* **Obiettivo 1**:
Rispondi a queste domande basandoti sul testo sul governo societario:
(a) Che tipo di regola è, secondo il testo, prevedere che nel cda siedano amministratori indipendenti?
(b) Quale ordinamento viene indicato come esempio di netta distinzione tra cautele procedurali e fairness intrinseca nelle OPC?
(c) Su che cosa il testo ritiene preferibile che si appunti soprattutto il governo societario?
* **Obiettivo 2**: Elenca tutte le leggi e i codici nominati espressamente nel testo sul governo societario.
* **Obiettivo 3**: Riporta fedelmente il passo del testo sul governo societario che va da "Pur senza voler" a "certezza del diritto.".
── Testo fornito
Prevedere che nel cda debbano sedere amministratori indipendenti è una regola di processo; affidare al consiglio il compito di perseguire il successo sostenibile una regola di sostanza. Bene fa il Codice di Corporate Governance italiano a dare indicazioni – per quanto, a mio avviso, in sé non particolarmente mordenti sul piano giuridico – sul secondo aspetto, così come può essere apprezzata l’analoga scelta, fatta ormai molti anni addietro, di alcune leggi societarie (ad esempio la §172 del Companies Act inglese o alcuni “Constituency Statutes” nordamericani), ma si deve notare la saggezza dell’impianto originario del codice civile italiano, che si astiene da simili qualificazioni, lasciando alle dinamiche e agli strumenti endo- ed eso-societari, dei quali disciplina il funzionamento, la internalizzazione e il bilanciamento, nella funzione obiettivo degli amministratori, degli interessi dei diversi stakeholders. Un approccio, quest’ultimo, certamente meno contingente, più flessibile e neutrale.
Altro esempio. Nella disciplina delle OPC, alcuni ordinamenti, come quello americano, distinguono nettamente il piano delle cautele procedurali, da quello della intrinseca fairness della singola operazione. Se le prime sono – veramente e rigorosamente – rispettate, l’autorità giudiziaria o quella amministrativa non possono (salvo forse casi estremi e molto particolari di assoluta irrazionalità economica) entrare nel merito delle scelte gestionali. Non è proprio così nel nostro diritto interno ed unionale, dove, come noto, il confine tra correttezza procedurale e sostanziale delle operazioni con soggetti correlati è decisamente più sfumato, e non è probabilmente da escludere un margine delle autorità per criticare anche solo nel merito decisioni pur assunte nel rispetto delle regole procedurali.
Pur senza voler affermare una presunta necessaria neutralità delle regole rispetto al perseguimento di valori sostanziali, io credo preferibile che il governo societario si appunti soprattutto su come le decisioni sono prese, e meno su quali decisioni sono prese. Come minimo, occorre distinguere i piani e proteggere la discrezionalità gestionale e la certezza del diritto.
────
── Dati forniti
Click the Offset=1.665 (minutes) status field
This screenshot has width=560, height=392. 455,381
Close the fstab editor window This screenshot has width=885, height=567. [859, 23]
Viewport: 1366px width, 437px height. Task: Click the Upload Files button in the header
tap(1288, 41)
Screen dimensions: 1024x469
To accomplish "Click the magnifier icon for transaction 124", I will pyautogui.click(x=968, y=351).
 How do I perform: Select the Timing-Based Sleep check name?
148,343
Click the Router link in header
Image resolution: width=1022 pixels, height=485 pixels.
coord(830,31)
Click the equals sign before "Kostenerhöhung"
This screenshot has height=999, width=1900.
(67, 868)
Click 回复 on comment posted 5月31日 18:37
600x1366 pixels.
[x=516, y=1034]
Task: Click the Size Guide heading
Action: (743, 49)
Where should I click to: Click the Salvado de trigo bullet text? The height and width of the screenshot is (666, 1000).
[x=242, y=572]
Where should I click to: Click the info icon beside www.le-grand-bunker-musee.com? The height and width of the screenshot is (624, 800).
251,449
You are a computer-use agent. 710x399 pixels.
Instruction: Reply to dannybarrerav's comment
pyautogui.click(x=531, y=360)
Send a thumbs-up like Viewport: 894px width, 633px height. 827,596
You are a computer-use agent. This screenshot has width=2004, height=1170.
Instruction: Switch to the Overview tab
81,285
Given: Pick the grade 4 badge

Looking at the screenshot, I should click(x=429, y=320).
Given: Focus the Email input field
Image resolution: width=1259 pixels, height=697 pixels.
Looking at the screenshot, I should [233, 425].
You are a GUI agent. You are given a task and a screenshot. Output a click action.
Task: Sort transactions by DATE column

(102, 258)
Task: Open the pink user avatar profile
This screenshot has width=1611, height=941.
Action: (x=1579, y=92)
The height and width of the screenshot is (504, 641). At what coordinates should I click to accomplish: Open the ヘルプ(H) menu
────
* **Soluzione esercizio 1**:
(a) È una regola di processo.
(b) L'ordinamento americano.
(c) Su come le decisioni sono prese, e meno su quali decisioni sono prese.

* **Soluzione esercizio 2**:
- Codice di Corporate Governance italiano
- §172 del Companies Act inglese
- "Constituency Statutes" nordamericani
- codice civile italiano

* **Soluzione esercizio 3**:
Pur senza voler affermare una presunta necessaria neutralità delle regole rispetto al perseguimento di valori sostanziali, io credo preferibile che il governo societario si appunti soprattutto su come le decisioni sono prese, e meno su quali decisioni sono prese. Come minimo, occorre distinguere i piani e proteggere la discrezionalità gestionale e la certezza del diritto.